■ GIVEN PASSAGE:
Content starts

Logic doesn't need to be binary. There is no need for the answer to such a question to even be defined.


Solipsism is incoherent because it's not radical skepticism. All of the critique of the external world also apply to belief in the primacy on internal experience. Any good solipsist should just accept the "evil demon" of descartes, embrace radical doubt, and say "I don't even know if I truly exist or not".

"I don't know if I'm a P zombie, and I don't know if I'm a replicant or not, Deckard!"


well doesn't the argument suggest the only thing you can be certain of is I, or at least some 'experiencing agent' exist, otherwise there would be no subject to do the experiencing


Yeah the first-person subjectivity has to arise before second and third persons can arise. But with some further investigation, one can find that the things they take to be their subject are in fact object to them, too.


I think mnay people believe that consciousness is what consciousness does. That is,

> Every other human, whose brain you have no ability to peer into, could be an unconscious yet sufficiently advanced computer, or a machine built to make the exact motions, words, decisions, etc., that you perceive, and you wouldn’t be able to tell the difference.

Makes no sense, in this conception of consciousness, any more than you can fake intelligence. Basically consciousness might just be what we call the inner workings of the mind of a sufficiently advanced agent, one capable at least of meaningfully interacting with other agents around it.

I'm not saying this is the correct theory, but it's a perfectly valid theory of consciousness, just like all the others.


I really like equating faking intelligence to consciousness. Its intuitive because we have all seen that, yet so complex its nearly futile to give meaningful predictive criteria for when an agent is 'being intelligent'.

In addition to having meaningful interactions with others, i would add consciousness also requires meaningful interaction with its-self.

What is 'meaninful' also comes down to language, which, personally, leads me back to the idea that consciousness is essentially a linguistic product/phenomenon. Duck-typed.

And at the end of the day, if you enjoy spending time asking "is this thing really x" where x lies on a vector you can't even begin measure, I got this deal on a bridge you can get in on, real cheap...


I somewhat disagree, I feel that the prevailing position is that unlike intelligence (e.g. Legg&Hutter definitions) consciousness can not be easily assumed from mere behavior and relies on certain things happening (or not happening) inside the agent.


This may be a common position among philosophers, or more specifically among philosophers who think concepts like "p-zombies" make any sense. But I think most people in general view any being whose behavior is human-like enough as having some form of consciousness.

For most people, being conscious is proved by things like mourning dead companions, like caring for your babies and showing distress if they are missing/hurt, like being friendly and playful. That's why most people feel that certain animals they interact with more or have seen on TV are conscious (dogs, cats, elephants, whales, chimps and other primates), but that other animals are not (insects, rats, fish). Note that I am not saying that rats are objectively less conscious than dogs by these criteria, just that this is what many people base their beliefs on, and that it of course depends on their knowledge as well.


Bit it's useless,its circular. The definition must have something to do with the experience of qualia, that's the hard to explain part.


We define ourselves to be conscious (even if we don't know exactly what that means). We assume that other humans are similar to ourselves, and we (at least sometimes) see mental activity in other humans that we recognize as being similar to our own. Therefore we conclude that other humans are conscious.

Content ends

Pixel coordinate grounding data:

Content starts

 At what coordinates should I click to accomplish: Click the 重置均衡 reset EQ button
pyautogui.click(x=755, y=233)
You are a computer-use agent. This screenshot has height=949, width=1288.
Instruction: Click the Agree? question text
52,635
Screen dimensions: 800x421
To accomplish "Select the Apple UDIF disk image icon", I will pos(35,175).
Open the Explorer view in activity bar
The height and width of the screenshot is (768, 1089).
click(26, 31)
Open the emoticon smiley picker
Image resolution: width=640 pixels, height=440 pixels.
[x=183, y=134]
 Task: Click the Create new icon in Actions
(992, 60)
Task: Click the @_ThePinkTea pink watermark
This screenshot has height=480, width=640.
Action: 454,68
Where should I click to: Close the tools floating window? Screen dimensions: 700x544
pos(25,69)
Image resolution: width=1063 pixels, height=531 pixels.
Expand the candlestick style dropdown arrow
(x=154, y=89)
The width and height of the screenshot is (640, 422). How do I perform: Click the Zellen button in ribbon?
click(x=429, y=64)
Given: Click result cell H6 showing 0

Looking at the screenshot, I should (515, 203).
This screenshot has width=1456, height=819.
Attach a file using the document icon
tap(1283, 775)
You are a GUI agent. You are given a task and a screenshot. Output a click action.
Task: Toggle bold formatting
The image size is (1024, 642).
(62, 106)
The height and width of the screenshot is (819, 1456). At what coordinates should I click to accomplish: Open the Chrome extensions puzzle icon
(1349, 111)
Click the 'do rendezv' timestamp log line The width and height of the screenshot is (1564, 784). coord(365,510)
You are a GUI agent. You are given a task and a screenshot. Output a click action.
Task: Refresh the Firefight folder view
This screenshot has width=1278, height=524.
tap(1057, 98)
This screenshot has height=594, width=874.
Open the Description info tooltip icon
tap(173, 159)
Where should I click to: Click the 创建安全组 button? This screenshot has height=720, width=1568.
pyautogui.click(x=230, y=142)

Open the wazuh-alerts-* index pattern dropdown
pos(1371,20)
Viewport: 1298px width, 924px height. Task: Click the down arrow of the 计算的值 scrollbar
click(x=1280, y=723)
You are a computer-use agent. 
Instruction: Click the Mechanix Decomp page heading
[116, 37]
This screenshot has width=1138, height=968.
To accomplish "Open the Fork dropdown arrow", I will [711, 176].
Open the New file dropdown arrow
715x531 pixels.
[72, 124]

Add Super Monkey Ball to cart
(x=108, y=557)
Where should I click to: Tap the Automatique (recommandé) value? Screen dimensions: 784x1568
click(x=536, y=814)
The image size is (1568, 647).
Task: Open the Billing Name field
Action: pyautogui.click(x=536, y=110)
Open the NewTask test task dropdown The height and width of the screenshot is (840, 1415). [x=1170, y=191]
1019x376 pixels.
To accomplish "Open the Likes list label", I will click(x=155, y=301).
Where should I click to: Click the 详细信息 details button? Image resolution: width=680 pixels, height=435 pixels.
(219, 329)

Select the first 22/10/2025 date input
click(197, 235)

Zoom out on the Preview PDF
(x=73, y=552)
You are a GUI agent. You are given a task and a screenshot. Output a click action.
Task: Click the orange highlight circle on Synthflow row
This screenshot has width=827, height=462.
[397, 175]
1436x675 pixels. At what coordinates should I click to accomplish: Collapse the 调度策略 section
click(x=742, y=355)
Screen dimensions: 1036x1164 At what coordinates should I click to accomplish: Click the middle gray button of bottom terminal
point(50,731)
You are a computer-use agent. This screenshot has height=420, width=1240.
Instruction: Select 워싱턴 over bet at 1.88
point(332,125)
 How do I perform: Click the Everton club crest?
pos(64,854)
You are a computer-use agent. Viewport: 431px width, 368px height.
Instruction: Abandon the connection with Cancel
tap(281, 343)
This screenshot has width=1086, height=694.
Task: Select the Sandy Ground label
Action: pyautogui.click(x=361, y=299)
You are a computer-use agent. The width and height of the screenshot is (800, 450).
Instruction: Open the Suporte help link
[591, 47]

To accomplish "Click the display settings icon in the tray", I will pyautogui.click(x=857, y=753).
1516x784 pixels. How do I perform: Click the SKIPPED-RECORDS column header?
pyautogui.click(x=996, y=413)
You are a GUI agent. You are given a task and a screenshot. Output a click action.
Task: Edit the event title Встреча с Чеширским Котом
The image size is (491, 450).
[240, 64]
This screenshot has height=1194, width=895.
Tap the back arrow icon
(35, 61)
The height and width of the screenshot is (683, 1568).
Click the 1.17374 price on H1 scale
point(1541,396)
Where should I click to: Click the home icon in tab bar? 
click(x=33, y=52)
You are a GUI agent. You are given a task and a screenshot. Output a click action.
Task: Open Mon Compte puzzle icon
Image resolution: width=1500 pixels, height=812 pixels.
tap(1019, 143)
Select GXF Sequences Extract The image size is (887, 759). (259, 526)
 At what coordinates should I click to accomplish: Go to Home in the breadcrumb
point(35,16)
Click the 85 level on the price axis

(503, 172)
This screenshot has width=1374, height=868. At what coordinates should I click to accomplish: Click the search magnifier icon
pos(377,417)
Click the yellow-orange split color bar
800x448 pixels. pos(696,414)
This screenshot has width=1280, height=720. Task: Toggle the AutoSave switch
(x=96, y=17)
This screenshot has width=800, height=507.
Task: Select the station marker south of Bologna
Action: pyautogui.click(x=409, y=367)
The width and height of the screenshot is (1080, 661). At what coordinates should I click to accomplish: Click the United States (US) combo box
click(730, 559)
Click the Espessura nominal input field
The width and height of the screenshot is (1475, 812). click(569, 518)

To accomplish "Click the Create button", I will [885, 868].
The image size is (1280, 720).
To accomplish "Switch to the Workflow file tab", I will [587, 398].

Content ends

■ WHAT THIS TASK INVOLVES:
In the consciousness discussion, which animals do most people feel are not conscious?

■ OUTPUT BELOW:
Insects, rats, and fish.